> Input:
####################
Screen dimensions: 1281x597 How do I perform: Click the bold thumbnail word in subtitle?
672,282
####################
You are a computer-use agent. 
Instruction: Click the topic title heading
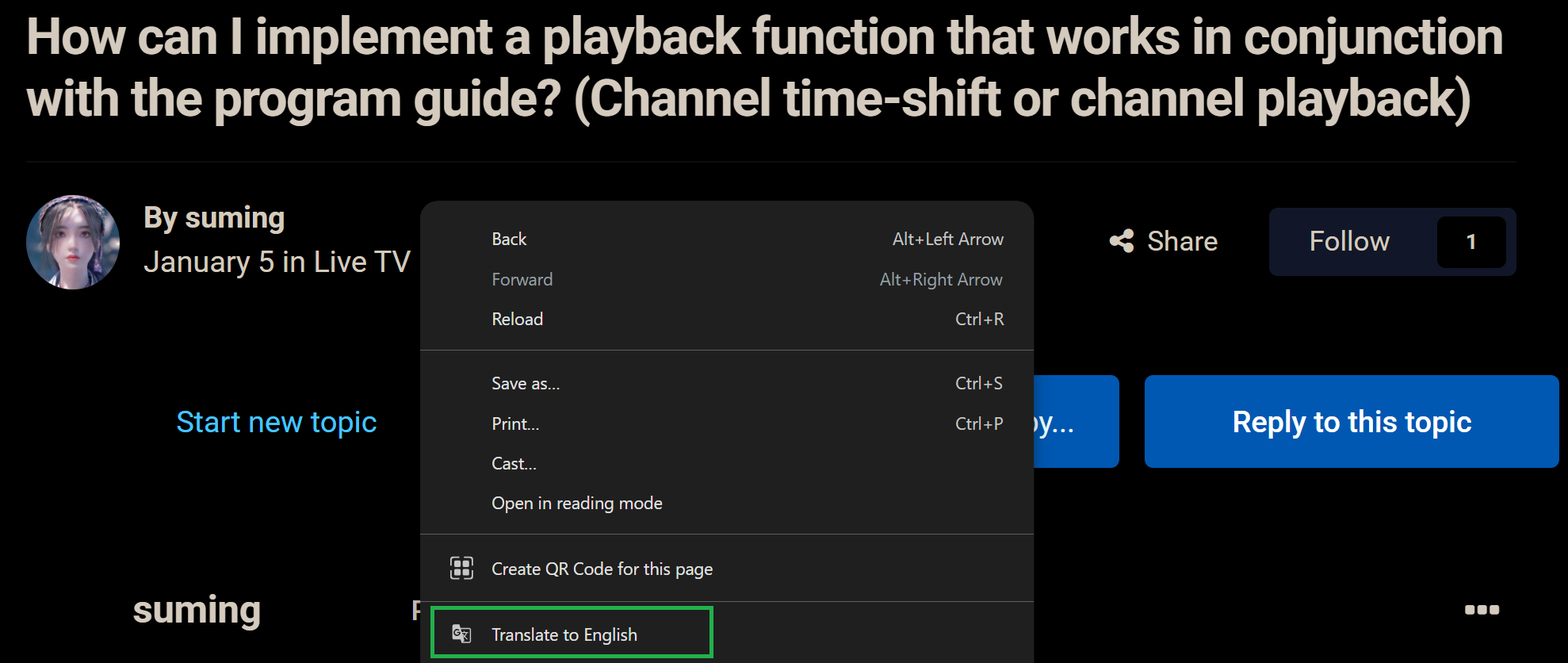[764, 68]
####################
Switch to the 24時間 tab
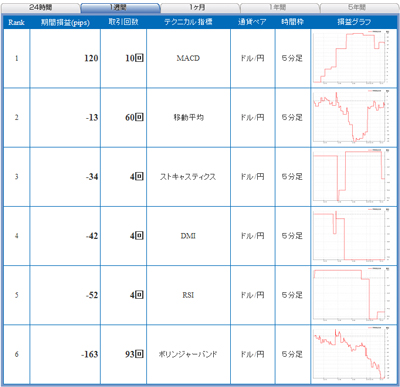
####################
> What to do: Identify each line of the records above that contains the word "Click" and copy those lines in full. Case matters, so only matches with the same capitalization count.

> The solution:
Screen dimensions: 1281x597 How do I perform: Click the bold thumbnail word in subtitle?
Instruction: Click the topic title heading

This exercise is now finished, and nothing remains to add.